As for the property itself, it appears that on May 1980 defendant husband owned in his name: (a) 38% of a publishing business by the name of PW Communications; (b) 12 acres in Shinnecock Hills in the Hamptons on Long Island; (c) property in Coral Gables, Florida; (d) a venture by the name of Canning Land & Cattle; (e) approximately 2.5 acres of undeveloped land in Southampton referred to as the Coopers Neck Lane property; (f) participation in a Mannequin Pension Plan; (g) interest in the lease of an apartment at 11 East 68th Street, New York, New York; and (h) various articles of personal property.

Plaintiff wife owned Mannequin Models (a small modelling agency), an interest in the Mannequin Pension Plan, an interest in the lease at 11 East 68th Street, and title to the Southampton home on Coopers Neck Lane.

Immediately after defendant signed the document at issue, he sent plaintiff two letters. The first, dated May 9, 1980, reads in pertinent part:

"Dear Gillis:
"The homeowners policy is on the Coopers Neck Lane house and the apartment 11 East 68th Street. Since they are both yours, I believe it is fair that you pay the premium. In any event, I am stretching myself to come up with the boys camp and literally do not have the money.”

The second letter, dated May 29, 1980, reads in pertinent part:

"Dear Gillis:
"Enclosed are the tax bills for the property on Coopers Neck *336Lane. Since I have agreed to give it to you, I believe you should pay the taxes. I do not have the money in any event.”
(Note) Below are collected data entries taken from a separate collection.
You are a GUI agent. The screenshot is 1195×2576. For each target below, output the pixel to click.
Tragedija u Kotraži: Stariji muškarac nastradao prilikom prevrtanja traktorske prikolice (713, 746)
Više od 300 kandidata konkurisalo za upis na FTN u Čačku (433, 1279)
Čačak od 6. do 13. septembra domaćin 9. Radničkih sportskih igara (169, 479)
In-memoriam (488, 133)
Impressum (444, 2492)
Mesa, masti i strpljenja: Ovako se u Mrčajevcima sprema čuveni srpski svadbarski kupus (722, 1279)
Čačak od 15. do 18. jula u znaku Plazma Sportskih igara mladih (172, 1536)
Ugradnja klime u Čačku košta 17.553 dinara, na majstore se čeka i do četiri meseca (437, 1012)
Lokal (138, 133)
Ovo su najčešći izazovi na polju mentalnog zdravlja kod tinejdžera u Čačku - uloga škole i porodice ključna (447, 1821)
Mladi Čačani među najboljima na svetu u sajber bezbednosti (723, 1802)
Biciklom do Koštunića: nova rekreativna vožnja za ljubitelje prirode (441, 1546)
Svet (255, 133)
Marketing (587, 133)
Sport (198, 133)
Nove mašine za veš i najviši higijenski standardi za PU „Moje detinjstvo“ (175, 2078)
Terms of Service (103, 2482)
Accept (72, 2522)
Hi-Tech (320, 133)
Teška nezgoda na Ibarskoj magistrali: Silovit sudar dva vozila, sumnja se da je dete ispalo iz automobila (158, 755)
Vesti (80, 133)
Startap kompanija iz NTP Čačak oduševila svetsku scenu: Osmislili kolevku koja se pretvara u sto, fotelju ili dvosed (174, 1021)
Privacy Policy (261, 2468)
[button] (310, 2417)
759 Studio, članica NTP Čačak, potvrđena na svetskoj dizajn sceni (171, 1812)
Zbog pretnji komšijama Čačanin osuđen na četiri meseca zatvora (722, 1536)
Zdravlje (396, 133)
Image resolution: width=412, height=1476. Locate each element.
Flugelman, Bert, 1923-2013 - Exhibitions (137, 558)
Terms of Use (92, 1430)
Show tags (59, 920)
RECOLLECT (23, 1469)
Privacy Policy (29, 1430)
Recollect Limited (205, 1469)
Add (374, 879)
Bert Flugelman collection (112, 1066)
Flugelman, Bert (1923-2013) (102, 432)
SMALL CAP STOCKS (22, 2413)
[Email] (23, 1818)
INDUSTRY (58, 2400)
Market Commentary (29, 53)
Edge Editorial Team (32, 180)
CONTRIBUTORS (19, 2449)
Thereafter, consistent with the agreement and these letters, plaintiff-wife began paying the taxes and the premiums on the insurance policy for both the Southampton house and the East 68th Street apartment. In addition, the parties began to dispose of their respective properties, to wit, on two separate occasions in 1983 and 1987, defendant sold his share in PW Communications for an aggregate amount of $5,700,000 and the 12 acres of Shinnecock Hills property in 1984 for $385,000, while plaintiff sold Mannequin Models in 1984 for $650,000. Neither party laid any claim to the other’s sale of said property, and defendant continued to pay child support as per 1980 "agreement” until emancipation.

Thereafter, in 1987 plaintiff requested that defendant sign a deed formally transferring the Southampton property, as well as signing a note of relinquishment of any rights to plaintiff’s pension benefits from Mannequin Models, but defendant refused, resulting in this action.

As the Supreme Court stated in its decision, the intention and the purpose of an agreement, together with the nature of the rights created, is to be ascertained by the reasonable construction of the language and the subsequent acts of the parties (citing 22 NY Jur 2d, Contracts, § 197, at 39-40). We agree with that proposition; however, we find that upon the facts presented, plaintiff was entitled to summary judgment and pursuant to CPLR 3212 (b), the Supreme Court should have searched the record and granted such judgment without the necessity of a cross-motion.

The parties here accepted and abided by the terms of the agreement in question for seven years. The contractual conditions were satisfied by plaintiff, e.g., taxes were paid, insurance policies remained in force, etc. Defendant now seeks to renegotiate the terms of the agreement and the ownership of the property which was given to plaintiff. Since defendant received the benefits of his bargain, he should now be held to that bargain.

As was said by the Court of Appeals in Martin Delicatessen v Schumacher (52 NY2d 105, 110): "Nor would the agreement have failed for indefiniteness because it invited recourse to an objective extrinsic event, condition or standard on which the amount was made to depend.”

The May 1980 draft agreement, handwritten and signed by defendant with all modifications initialed, together with the *337parties’ subsequent writings and actions clearly evidenced both the expectations and the respective duties of the parties, as to the subject properties. Consequently, we find that the Supreme Court should have searched the record pursuant to CPLR 3212 (b) and granted plaintiff summary judgment, and we modify the order appealed from accordingly. Concur — Murphy, P. J., Wallach, Ross and Asch, JJ.